In February 2023, we conducted three LGBTQIA+ related sensitisation sessions for 150 employees and contract staff and onboarded two transgender women in our organisation.

We kicked off our annual flagship event Celebration of Excellence on October 12, 2022. This culminated in the Excellence Awards in January 2023. The theme of the celebrations was ‘Excel in Horizon 1, Build Horizon 2. The celebrations cut across hierarchy and geography, covered all sites and locations and touched some 15,000 employees. Various activities like quizzes, sports, musical performances, talent hunts, alumni meets, and employee stories on living the purpose were carried on for three months of fun, collaboration, and camaraderie.

In FY2023, the focus has been on improving people productivity across the organisation, for which we leveraged automation and digitalisation of processes leading to reduced human intervention.

Digital transformation

Digital transformation has sped up, and we are using it to unlock the potential of data. We are also innovating our processes with the use of new technologies. You can refer to the initiatives that we have undertaken in more detail on pages 44 and 45 of this report.

Outlook

FY2023 has been a good year in terms of financial and operational performance across the various businesses. We have a strong foundation, and our diversified geographical presence allows us to suitably respond to opportunities and threats while delivering long-term value for our stakeholders.

We have a strategy that will drive growth and, most importantly, one that should keep increasing access to medicines for people who need these the most. While we continue our focus on our core (Horizon 1) businesses, we are reasonably optimistic that our Horizon 2 initiatives will help improve the lives of patients by addressing unmet and unarticulated needs through affordable and innovative solutions.

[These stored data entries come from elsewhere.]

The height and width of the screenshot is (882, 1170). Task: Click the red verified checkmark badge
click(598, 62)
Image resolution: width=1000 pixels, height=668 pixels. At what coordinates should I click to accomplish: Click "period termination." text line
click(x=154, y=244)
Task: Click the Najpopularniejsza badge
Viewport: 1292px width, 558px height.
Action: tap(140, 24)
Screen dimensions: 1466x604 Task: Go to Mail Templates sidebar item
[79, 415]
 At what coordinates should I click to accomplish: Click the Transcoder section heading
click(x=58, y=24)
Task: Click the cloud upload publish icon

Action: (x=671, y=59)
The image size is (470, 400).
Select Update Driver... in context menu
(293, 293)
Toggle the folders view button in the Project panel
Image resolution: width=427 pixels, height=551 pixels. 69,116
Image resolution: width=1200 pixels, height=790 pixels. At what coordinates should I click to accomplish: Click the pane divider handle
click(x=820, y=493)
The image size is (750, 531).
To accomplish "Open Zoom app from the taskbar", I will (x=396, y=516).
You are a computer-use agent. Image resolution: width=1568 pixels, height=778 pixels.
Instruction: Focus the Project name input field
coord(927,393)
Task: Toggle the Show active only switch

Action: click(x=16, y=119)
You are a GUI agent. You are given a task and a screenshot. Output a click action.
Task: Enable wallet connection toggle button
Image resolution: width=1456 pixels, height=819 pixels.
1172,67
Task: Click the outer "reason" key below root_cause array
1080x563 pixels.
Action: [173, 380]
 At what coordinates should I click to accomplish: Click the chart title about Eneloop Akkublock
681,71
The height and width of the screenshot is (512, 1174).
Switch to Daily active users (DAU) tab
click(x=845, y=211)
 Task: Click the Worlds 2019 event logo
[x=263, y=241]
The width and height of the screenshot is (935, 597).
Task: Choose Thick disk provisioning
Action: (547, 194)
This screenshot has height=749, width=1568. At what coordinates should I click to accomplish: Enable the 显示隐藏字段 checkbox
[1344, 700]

We have shown excellent financial discipline with a strong balance sheet and robust cash generation in FY2023. While the strong balance sheet provides financial flexibility to support future growth, we will follow a disciplined approach to cash management and acquisitions. We will continue to bolster operating efficiency, drive productivity, improve operations and processes to increase efficiency and responsiveness, enhance quality systems, strengthen our R&D, and invest in digital initiatives to get closer to customers. We maintain our unwavering commitment to quality and to building a portfolio that anticipates future health needs.

Cautionary Statement

The management of Dr. Reddys has prepared and is responsible for the financial statements that appear in this report. These are in conformity with International Financial Reporting Standards (IFRS), as issued by the International Accounting Standards Board, and accounting principles generally accepted in India and, therefore, include amounts based on informed judgments and estimates. The management also accepts responsibility for the preparation of other financial information that is included in this report. This write-up includes some forwardlooking statements, within the meaning of section 27A of the US Securities Act of 1933, as amended and section 21E of the US Securities Exchange Act of 1934, as amended.

The management has based these forward-looking statements on its current expectations and projections about future events. Such statements involve known and unknown risks, uncertainties, and other factors that may cause actual results to differ materially. These factors include but are not limited to, changes in local and global economic conditions, changes in government regulations, ability to successfully implement the strategy, manufacturing or quality control outcomes, ability to achieve expected results from investments in our product pipeline, change in market dynamics, technological change, currency fluctuations, and exposure to various market risks. By their nature, these expectations and projections are only estimates and could be materially different from actual results in the future. Readers are cautioned not to place undue reliance on these forward-looking statements, which reflect managements analysis and assumptions only as of the date hereof. In addition, readers should carefully review the other information in this annual report and in our periodic reports and other documents filed with all the stock exchanges.